- McEntee in 2010

Minister of State
- 2011–2012: Agriculture, Food and the Marine

Teachta Dála
- In office May 2007 – 21 December 2012
- Constituency: Meath East
- In office March 2005 – May 2007
- Constituency: Meath

Personal details
- Born: 19 December 1956 Nobber, County Meath, Ireland
- Died: 21 December 2012 (aged 56) Castletown-Kilpatrick, County Meath, Ireland
- Cause of death: Suicide by hanging
- Party: Fine Gael
- Spouse: Kathleen McEntee
- Children: 4, including Helen
- Relatives: Andy McEntee (brother); Gerry McEntee (brother);
- Education: University College Dublin

= Shane McEntee (politician) =

Irish politician (1956–2012)

Shane McEntee (19 December 1956 – 21 December 2012) was an Irish Fine Gael politician who served as Minister of State at the Department of Agriculture, Food and the Marine from 2011 to 2012. He served as a Teachta Dála (TD) from 2005 to 2012.

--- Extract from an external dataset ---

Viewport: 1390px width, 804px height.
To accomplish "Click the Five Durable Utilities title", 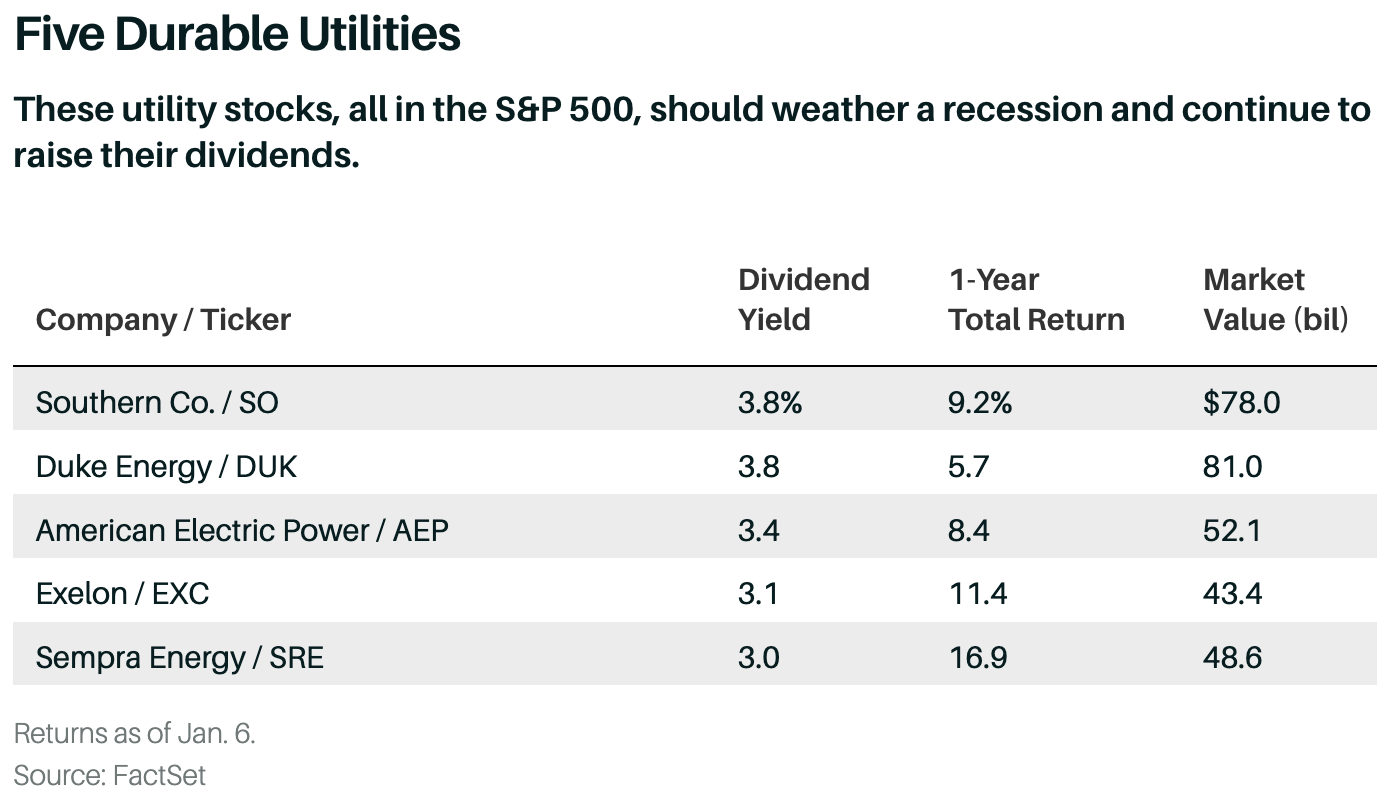I will 237,34.
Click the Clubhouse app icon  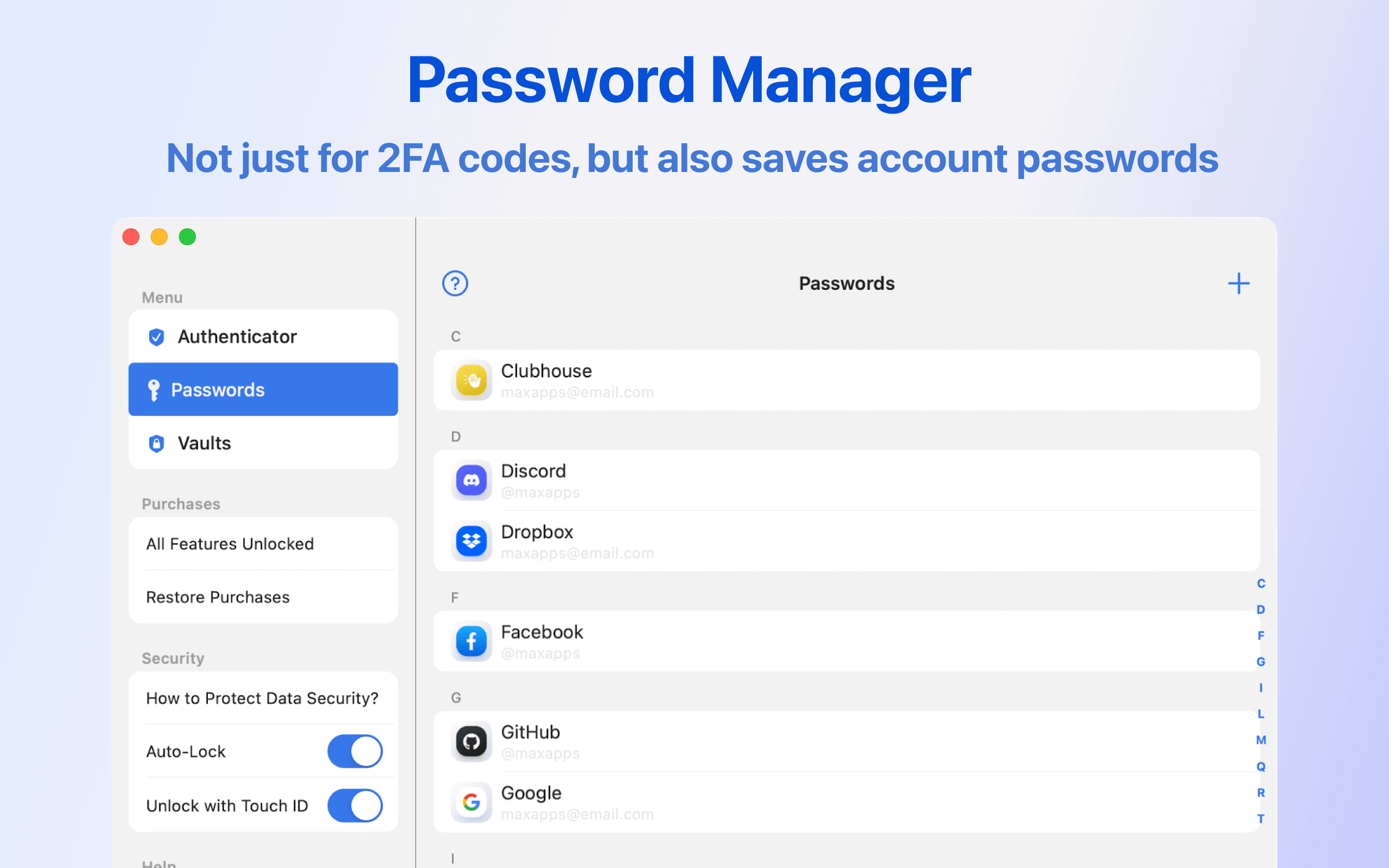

== Early life and family ==
McEntee was born in the village of Nobber in County Meath. He had seven siblings. His father Tony died in March 2011 at the age of 86, while his mother Madge outlived him.

He became an active member of Fine Gael when he joined the party at the age of 15. Before being elected, he worked as a farmer and agricultural sales representative. He ran the "Dee Local Bar".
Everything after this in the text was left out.